P6s:5’-AGCTAGCCGCCACCATGGGGTCGTCC-3’
P6r:5’-AGAATTCTGGCACCAGCTGATTGACTGG-3’扩增607bp。
以SD1株的cDNA为模板,通过引物P5s及P5r扩增ORF5,通过P6s及P6r扩增ORF6基因。
2)pIRES-ORF5及ORF6真核重组表达载体的构建
将ORF6的PCR产物和pIRES质粒经EcoR I和Nhe I双酶切后,将ORF6插入pIRES,构建pIRES-ORF6重组质粒;再将ORF5的PCR片段与pIRES-ORF6重组质粒经XbaI和NotI双酶切,将ORF5插入pIRES-ORF6,构建pIRES-ORF5及ORF6重组质粒。
3)pIRES-ORF5及ORF6真核重组表达载体的转染
将pIRES-ORF5及ORF6转染CHO细胞,建立稳定表达的细胞系。通过RT-PCR检测ORF5及ORF6的转录情况,通过SDS-PAGE和Western blot检测目的蛋白的表达和免疫活性,通过间接免疫荧光试验进一步检测目的蛋白在细胞内的表达情况。上述试验均证明了目的基因的转录及目的蛋白的表达。
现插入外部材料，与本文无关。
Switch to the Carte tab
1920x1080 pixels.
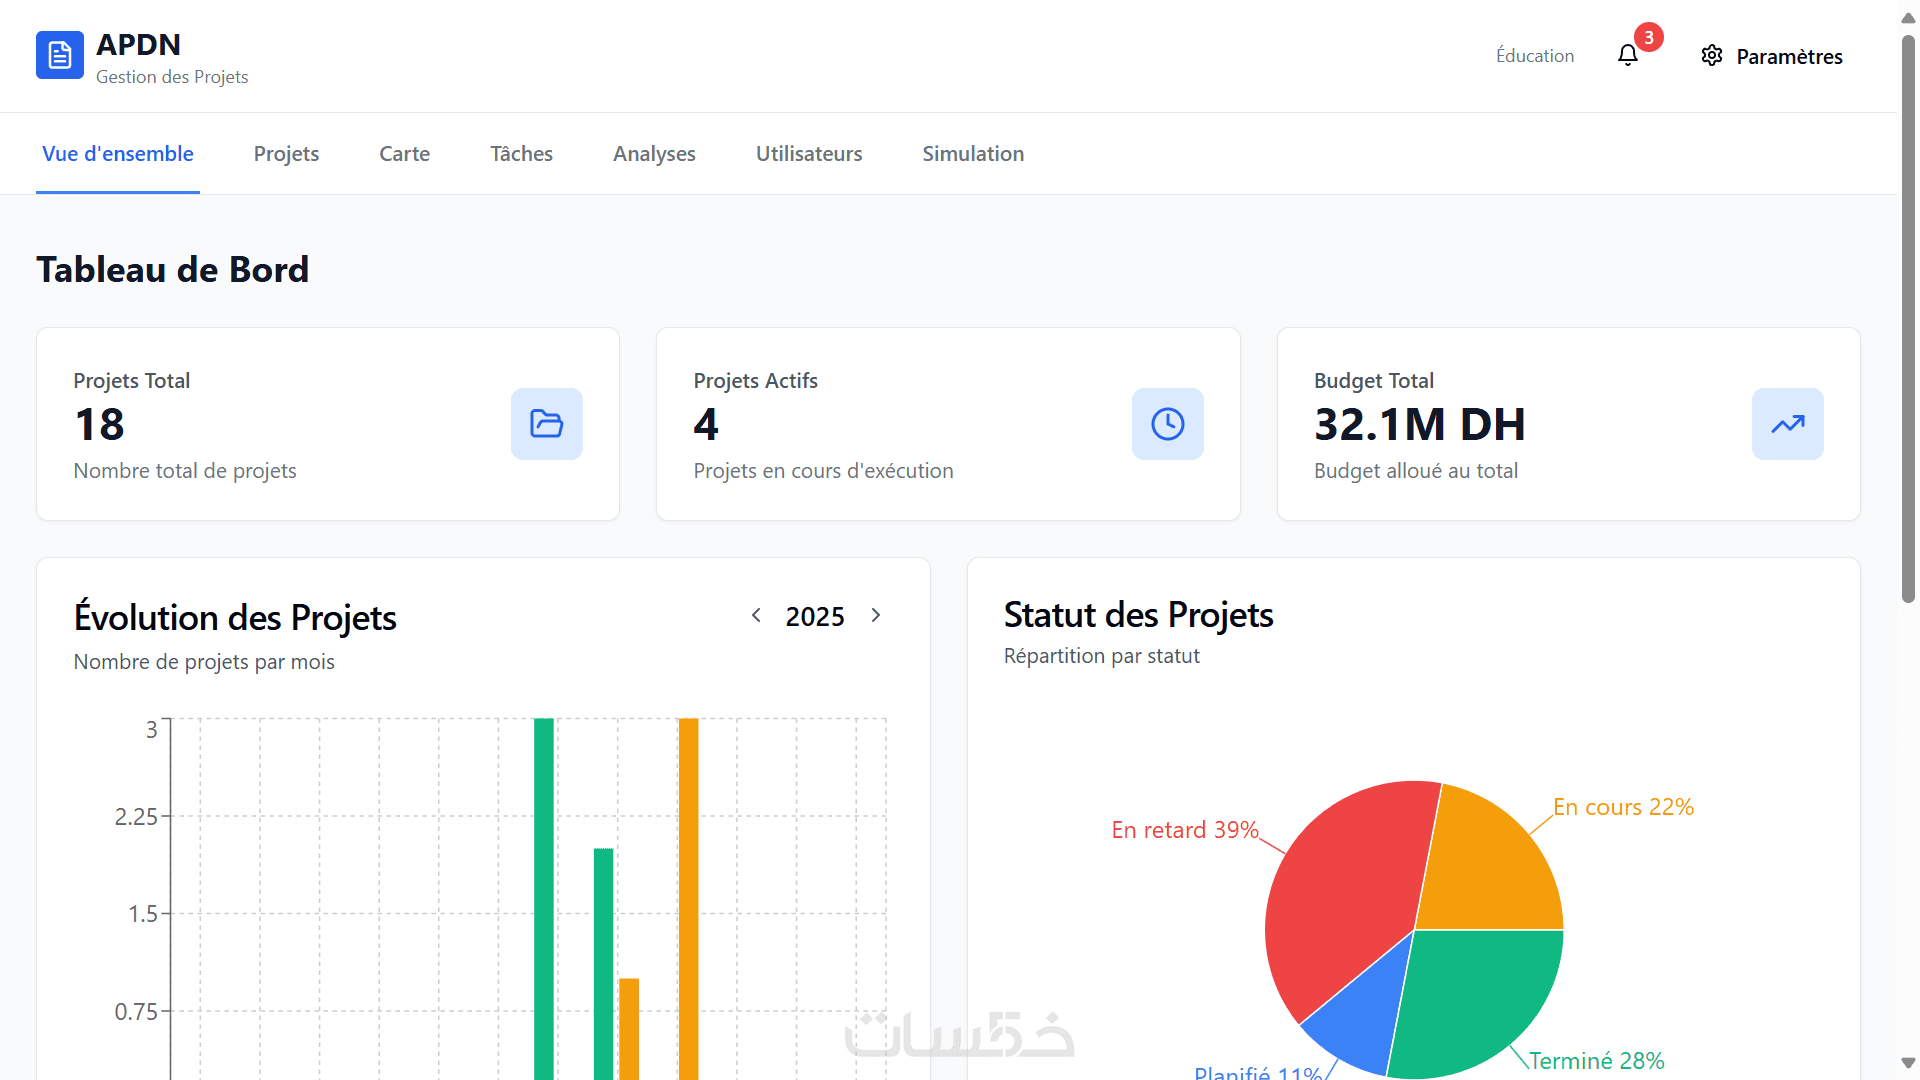click(x=404, y=154)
本发明的有益效果是:该核酸疫苗首次在哺乳动物细胞真核表达载体中插入了PRRSV ORF5及ORF6基因,突破了PRRSV常规灭活疫苗及弱毒疫苗的局限性,避免了弱毒疫苗使用后毒力返强情况的发生,弥补了灭活疫苗免疫后不能产生细胞免疫的缺陷,又可使针对GP5的抗体优先产生,改变了PRRSV感染后针对GP5的中和抗体产生慢而且产生量少的不足。该核酸疫苗可在动物体内持续不断的产生GP5蛋白及M蛋白,使机体不断产生针对两者的抗体,对猪体提供持久的免疫保护力,在PRRS的防控中具有广阔的应用前景。
4、附图说明
附图1是pIRES-ORF5及ORF6转染后细胞中GP5蛋白和M蛋白的SDS-PAGE
检测结果;
附图1标记说明:其中1)是蛋白质分子量标准;2)是pIRES-ORF5及ORF6转染细胞的上清;3)是pIRES转染细胞。
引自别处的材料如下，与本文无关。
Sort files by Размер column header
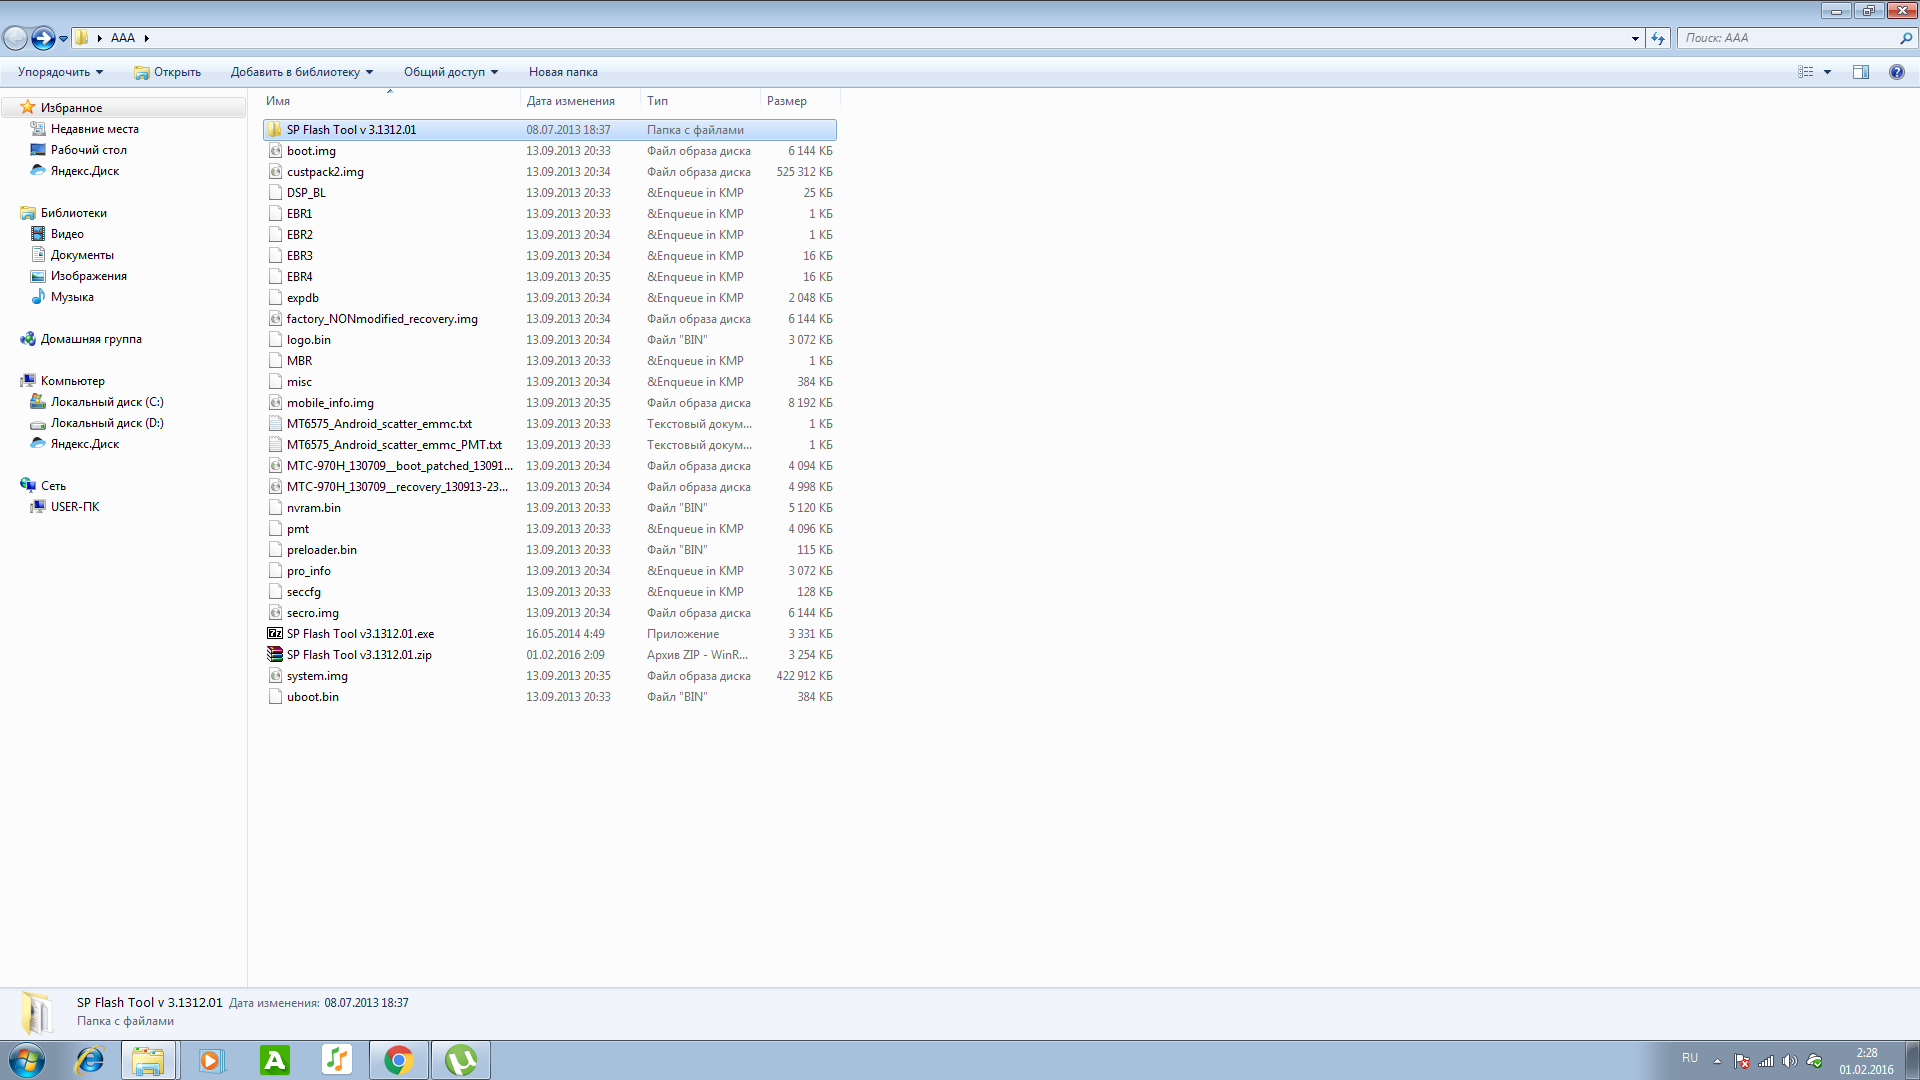The width and height of the screenshot is (1920, 1080). [x=787, y=101]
附图2pIRES-ORF5及ORF6转染细胞的间接免疫荧光检测结果。
附图2标记说明:A质粒转染的细胞;B病毒感染的细胞;C阴性对照。
5、具体实施方式
1)PCR引物设计合成
根据pIRES MCSA、MCSB多克隆位点的序列和猪繁殖与呼吸综合征病毒ORF5及ORF6基因阅读框架,同时在起始密码子的前面加入Kozak序列,分别设计了针对ORF5及ORF6的引物P5s及P5r,P6s及P6r。
P5s:5’-AATCTAGAGCCGCCACCATGTTGGA-3’
P5r:5’-GCGCGGCCGCTCACTGGCGTGTAG-3’扩增702bp。
P6s:5’-AGCTAGCCGCCACCATGGGGTCGTCC-3’
P6r:5’-AGAATTCTGGCACCAGCTGATTGACTGG-3’扩增607bp。
2)病毒RNA的提取
将PRRSV SD1株接种Marc-145细胞,当细胞出现75%左右病变并开始脱落时,冻融3次收集病毒液,用Trizol试剂盒提取病毒总RNA,操作方法按说明书进行。
3)反转录
取提取的RNA 7μL,Oligo(dT)1μL 70℃作用10min,后于冰上加入5×buffer4μL、dNTP Mixture 3μL、RNase Inhibitor 1μL、ddH2O 3μL、M-MLV 1μL,42℃水浴1h。以此合成的cDNA为模板进行PCR反应。
4)PCR扩增
以SD1株的cDNA为模板,通过引物P5s及P5r扩增ORF5,通过P6s及P6r扩增ORF6基因。10×PCR Buffer 5μL,25pmol及L上、下游引物各2μL,10mmol及L dNTPs 4μL,1∶200稀释的质粒模板2μL,水34μL,Taq E 1μL。
ORF5基因扩增条件:预变性:95℃ 5min;变性:94℃ 1min退火:50℃ 1min延伸:72℃ 1min共30 Cycles最终延伸72℃ 10min。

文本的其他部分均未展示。